27,28 On the basis of the hemoglobin concentration (5.1 ± 0.1 g/dL)and the Po2 (545 ± 27 mm Hg) of our perfusion medium, the LAD region of myocardium (myocardium supported by the LAD and presumably drained by the AACV) is expected to need approximately 6.9 mL blood cardioplegic solution to sustain normal myocardial energy metabolism. At a flow rate of 10 mL/min, RC is expected to provide approximately 2 to 3.6 mL of capillary flow according to the ratio of capillary flow to total flow estimated in this study. As such, RC was unable to maintain normal energy levels at this flow rate. Because most antegradely delivered blood cardioplegia flows through the capillaries, AC was able to sustain normal myocardial energy metabolism at this flow rate (10 mL/min). There were no obvious ischemic changes during AC at a flow rate of 5 mL/min, which may have been due to the small difference between energy supply and demand. Significant ischemic changes were found during AC when its flow rate was reduced to 3 mL/min. The large difference in threshold flow (the flow starting to cause ischemic changes) between RC (10 mL/min) and AC (3 mL/min) indicates that the efficacy of myocardial perfusion of RC is lower than that of AC. The low capillary flow ratio and variation in microvascular perfusion of RC were believed to be the principal cause for the low perfusion efficacy.
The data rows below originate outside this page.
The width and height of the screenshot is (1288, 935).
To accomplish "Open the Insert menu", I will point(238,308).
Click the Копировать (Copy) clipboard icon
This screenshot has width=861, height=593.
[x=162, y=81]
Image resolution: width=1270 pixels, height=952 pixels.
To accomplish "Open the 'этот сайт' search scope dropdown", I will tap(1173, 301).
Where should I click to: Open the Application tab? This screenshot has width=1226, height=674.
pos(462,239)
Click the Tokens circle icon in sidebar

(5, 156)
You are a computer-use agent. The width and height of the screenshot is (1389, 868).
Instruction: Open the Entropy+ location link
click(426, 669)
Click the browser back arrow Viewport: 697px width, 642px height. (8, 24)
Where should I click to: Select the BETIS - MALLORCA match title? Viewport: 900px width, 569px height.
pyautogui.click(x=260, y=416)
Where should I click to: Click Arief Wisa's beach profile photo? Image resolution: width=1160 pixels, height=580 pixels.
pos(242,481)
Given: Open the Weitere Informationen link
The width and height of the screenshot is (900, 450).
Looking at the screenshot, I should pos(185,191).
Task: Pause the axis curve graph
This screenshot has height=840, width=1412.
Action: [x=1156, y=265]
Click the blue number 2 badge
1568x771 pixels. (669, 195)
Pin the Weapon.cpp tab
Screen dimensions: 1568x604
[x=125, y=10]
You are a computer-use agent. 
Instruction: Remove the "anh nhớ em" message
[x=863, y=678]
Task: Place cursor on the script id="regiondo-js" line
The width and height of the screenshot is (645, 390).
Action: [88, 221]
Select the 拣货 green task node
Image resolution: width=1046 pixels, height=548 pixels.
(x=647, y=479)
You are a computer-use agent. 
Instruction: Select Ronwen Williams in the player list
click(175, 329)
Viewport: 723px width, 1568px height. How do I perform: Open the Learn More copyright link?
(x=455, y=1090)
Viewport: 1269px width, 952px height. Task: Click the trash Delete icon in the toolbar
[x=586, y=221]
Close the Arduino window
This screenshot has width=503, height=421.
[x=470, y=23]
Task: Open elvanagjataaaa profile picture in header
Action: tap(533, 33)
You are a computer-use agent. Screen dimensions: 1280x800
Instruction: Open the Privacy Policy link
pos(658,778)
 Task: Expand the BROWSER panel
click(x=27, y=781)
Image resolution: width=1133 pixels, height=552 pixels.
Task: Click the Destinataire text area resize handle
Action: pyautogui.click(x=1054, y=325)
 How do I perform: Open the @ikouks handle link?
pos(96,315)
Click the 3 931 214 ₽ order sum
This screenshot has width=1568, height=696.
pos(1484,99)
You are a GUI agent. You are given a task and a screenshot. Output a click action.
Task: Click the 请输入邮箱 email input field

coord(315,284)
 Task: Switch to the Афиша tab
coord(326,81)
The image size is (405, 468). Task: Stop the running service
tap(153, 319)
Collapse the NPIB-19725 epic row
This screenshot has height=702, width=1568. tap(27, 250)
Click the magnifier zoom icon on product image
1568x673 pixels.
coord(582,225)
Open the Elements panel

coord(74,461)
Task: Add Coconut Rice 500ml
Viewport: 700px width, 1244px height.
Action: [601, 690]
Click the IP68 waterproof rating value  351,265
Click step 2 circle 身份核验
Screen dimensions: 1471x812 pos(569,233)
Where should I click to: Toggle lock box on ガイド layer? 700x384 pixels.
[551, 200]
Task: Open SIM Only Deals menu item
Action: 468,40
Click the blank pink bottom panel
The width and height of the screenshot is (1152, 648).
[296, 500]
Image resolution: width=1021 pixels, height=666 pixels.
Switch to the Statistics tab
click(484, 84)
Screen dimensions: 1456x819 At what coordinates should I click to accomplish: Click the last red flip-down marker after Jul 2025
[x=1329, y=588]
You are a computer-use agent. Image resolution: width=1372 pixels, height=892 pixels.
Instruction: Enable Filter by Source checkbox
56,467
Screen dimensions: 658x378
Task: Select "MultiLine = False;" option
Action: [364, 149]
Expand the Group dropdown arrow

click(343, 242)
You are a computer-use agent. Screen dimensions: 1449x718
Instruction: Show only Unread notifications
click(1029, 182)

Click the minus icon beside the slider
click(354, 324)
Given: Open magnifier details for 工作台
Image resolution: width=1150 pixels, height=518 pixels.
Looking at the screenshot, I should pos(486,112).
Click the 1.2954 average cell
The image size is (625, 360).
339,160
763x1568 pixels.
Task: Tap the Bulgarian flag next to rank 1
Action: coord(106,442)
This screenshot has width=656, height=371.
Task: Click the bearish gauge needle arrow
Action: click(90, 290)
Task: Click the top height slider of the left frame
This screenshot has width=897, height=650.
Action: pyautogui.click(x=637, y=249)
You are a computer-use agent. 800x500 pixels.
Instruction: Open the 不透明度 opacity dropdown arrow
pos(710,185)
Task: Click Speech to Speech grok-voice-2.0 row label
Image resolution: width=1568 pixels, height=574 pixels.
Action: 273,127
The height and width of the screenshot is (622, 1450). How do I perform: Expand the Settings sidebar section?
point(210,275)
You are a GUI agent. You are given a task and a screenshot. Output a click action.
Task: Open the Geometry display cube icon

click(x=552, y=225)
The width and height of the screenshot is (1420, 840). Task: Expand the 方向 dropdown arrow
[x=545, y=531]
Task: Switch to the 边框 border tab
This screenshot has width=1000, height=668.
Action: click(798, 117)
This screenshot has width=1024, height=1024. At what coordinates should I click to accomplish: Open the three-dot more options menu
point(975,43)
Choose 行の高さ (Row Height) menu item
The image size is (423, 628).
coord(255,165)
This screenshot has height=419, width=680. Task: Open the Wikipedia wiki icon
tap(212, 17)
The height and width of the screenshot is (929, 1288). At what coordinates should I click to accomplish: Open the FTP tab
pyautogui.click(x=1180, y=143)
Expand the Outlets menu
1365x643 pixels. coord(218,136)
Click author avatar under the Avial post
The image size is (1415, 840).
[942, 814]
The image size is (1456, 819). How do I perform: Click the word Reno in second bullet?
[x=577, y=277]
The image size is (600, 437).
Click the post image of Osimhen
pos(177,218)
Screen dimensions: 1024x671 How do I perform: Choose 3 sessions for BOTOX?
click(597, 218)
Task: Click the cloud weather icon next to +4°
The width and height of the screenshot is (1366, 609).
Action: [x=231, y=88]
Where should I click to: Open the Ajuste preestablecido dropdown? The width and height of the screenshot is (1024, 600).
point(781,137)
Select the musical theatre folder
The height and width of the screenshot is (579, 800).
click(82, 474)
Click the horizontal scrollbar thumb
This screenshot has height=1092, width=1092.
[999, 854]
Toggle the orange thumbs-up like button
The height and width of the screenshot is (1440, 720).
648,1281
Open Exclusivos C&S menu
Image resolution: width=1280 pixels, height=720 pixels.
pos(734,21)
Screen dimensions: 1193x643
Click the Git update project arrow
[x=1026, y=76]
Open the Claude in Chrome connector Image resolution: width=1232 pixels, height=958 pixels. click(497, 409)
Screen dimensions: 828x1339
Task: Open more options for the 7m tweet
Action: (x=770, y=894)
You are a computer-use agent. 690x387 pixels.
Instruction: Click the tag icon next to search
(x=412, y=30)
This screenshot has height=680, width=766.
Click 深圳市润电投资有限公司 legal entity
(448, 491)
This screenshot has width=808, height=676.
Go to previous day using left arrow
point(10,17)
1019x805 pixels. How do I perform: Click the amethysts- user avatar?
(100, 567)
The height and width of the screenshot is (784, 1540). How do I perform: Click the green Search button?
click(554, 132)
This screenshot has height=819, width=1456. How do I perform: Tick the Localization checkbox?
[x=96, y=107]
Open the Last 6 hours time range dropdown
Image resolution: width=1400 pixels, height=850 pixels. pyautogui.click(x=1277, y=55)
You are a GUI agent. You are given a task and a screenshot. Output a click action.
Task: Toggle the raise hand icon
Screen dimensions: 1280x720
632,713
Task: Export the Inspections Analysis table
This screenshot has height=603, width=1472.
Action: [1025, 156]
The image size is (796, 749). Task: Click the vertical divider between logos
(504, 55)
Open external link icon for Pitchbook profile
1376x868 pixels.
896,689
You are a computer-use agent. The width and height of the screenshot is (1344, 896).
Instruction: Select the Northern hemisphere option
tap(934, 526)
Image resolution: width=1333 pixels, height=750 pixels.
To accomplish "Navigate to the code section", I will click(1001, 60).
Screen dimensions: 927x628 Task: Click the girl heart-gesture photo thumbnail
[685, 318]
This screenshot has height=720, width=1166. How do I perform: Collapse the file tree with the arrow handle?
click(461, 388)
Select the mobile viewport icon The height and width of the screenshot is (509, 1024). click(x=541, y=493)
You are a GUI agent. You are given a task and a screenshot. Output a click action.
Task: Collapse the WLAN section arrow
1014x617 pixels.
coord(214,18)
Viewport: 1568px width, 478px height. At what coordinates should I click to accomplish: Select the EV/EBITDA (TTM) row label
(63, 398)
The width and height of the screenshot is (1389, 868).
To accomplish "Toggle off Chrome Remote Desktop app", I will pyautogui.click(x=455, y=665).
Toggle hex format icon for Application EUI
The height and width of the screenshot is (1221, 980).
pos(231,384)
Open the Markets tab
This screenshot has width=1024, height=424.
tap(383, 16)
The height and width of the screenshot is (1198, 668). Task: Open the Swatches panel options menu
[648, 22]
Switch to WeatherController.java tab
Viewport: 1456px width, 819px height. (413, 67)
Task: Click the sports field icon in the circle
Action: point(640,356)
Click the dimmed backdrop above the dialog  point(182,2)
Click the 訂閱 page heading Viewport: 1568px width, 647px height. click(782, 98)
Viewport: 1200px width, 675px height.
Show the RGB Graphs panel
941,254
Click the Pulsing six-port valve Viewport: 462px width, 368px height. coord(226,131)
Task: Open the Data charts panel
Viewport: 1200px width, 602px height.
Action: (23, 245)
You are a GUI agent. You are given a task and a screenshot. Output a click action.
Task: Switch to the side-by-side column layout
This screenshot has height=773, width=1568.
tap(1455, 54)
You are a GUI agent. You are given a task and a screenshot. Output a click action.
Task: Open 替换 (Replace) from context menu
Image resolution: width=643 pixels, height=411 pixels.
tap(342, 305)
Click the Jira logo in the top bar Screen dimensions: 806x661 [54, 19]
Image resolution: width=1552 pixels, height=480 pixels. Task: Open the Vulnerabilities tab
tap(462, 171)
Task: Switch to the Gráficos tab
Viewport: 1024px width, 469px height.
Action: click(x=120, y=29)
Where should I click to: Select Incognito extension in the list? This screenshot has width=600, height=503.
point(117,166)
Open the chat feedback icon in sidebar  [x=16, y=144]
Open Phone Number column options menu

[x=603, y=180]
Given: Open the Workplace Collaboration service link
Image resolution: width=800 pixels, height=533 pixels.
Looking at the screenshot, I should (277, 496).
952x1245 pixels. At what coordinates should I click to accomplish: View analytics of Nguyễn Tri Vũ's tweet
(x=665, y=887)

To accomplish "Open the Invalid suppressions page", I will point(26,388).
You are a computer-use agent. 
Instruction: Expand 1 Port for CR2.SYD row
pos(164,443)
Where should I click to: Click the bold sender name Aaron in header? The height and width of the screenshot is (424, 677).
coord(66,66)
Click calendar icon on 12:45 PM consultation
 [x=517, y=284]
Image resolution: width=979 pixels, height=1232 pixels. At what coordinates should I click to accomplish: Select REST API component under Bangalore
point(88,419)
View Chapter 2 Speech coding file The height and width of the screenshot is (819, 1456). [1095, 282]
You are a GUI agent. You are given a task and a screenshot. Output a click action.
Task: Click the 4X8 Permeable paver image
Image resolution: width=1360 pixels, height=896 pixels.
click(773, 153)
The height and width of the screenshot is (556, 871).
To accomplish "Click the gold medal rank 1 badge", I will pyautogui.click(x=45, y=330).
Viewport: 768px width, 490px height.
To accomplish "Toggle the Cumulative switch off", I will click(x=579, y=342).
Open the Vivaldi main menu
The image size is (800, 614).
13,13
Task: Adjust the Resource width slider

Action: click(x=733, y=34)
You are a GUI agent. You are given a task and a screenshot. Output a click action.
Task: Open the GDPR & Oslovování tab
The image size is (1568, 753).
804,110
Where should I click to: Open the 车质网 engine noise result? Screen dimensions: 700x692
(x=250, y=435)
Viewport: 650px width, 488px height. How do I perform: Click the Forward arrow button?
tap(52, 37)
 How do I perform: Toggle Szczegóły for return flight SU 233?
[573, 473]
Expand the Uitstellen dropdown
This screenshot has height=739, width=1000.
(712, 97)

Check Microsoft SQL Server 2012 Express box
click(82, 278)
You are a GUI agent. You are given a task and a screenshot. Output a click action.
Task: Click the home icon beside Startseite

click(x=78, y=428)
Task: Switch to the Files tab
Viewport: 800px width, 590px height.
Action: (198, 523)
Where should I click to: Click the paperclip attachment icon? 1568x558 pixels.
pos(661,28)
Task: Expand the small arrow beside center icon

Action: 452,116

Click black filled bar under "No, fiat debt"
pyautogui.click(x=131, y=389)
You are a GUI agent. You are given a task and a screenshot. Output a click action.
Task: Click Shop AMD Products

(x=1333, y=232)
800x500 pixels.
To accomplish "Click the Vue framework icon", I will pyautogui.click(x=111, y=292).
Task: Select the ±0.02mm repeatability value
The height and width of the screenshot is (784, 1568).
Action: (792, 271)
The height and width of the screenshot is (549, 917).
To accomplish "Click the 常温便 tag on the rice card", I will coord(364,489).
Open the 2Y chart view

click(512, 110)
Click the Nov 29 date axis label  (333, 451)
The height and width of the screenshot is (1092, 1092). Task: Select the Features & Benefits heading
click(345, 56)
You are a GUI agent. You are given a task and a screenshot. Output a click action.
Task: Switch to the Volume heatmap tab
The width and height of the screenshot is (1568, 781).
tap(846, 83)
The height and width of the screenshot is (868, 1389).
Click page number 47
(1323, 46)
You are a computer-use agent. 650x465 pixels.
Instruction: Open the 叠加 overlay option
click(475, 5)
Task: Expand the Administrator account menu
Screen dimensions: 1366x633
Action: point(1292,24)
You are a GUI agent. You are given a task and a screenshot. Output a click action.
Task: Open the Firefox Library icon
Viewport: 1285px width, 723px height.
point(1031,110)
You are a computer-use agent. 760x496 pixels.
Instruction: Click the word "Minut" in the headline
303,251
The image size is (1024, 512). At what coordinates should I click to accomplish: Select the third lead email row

In addition, if the volume of the myocardium drained by the AACV was significantly larger than that supported by the LAD, the difference in tissue volume might also be partially responsible for the disparity in the threshold flow. In 3 pig hearts, we injected gadolinium diethylenetriamine pentaacetic acid into the AACV during RC and into the LAD during AC. We then measured the sizes of the contrast-enhanced areas of the myocardium on three slices. We found no significant difference between the sizes of LAD myocardium and AACV myocardium (data are not presented). This suggests that the difference in tissue volume was not the main cause of the disparity in the threshold cardioplegic flow between RC and AC.
It should be pointed out that the results of this study by no means indicate that RC is unable to sustain normal myocardial energy metabolism. As demonstrated in this study and our previous studies,
29 RC at an adequate perfusion pressure (approximately 40 mm Hg) is sufficient to prevent ischemic injury. In addition, the capillary flow and myocardial perfusion of RC and AC were assessed in this study with rat and pig hearts, respectively. The anatomic structures of the coronary microvasculature may differ somewhat between these animals. The differences may be partially responsible for the disparity in the capillary flow observed in the parts 1 and 2 of the study. Moreover, it has been shown that Thebesian flow of RC may have a certain degree of nutritional function.
30 This suggests that the actual nutritional flow ratio (flow having nutritional function as a proportion of total flow) of RC may be higher than the capillary flow ratio estimated in this study. Nevertheless, low capillary flow and uneven microvascular perfusion may lead to ischemia if RC is used for a prolonged period or at an inadequate perfusion pressure. The combination of RC with AC may be the optimal approach for myocardial preservation.
In summary, RC provides significantly less capillary flow than does AC at the same flow rate. Its regional myocardial perfusion varies significantly among the various small areas of the myocardium. As a result, efficacy of RC to sustain normal myocardial energy homeostasis is lower than that of AC.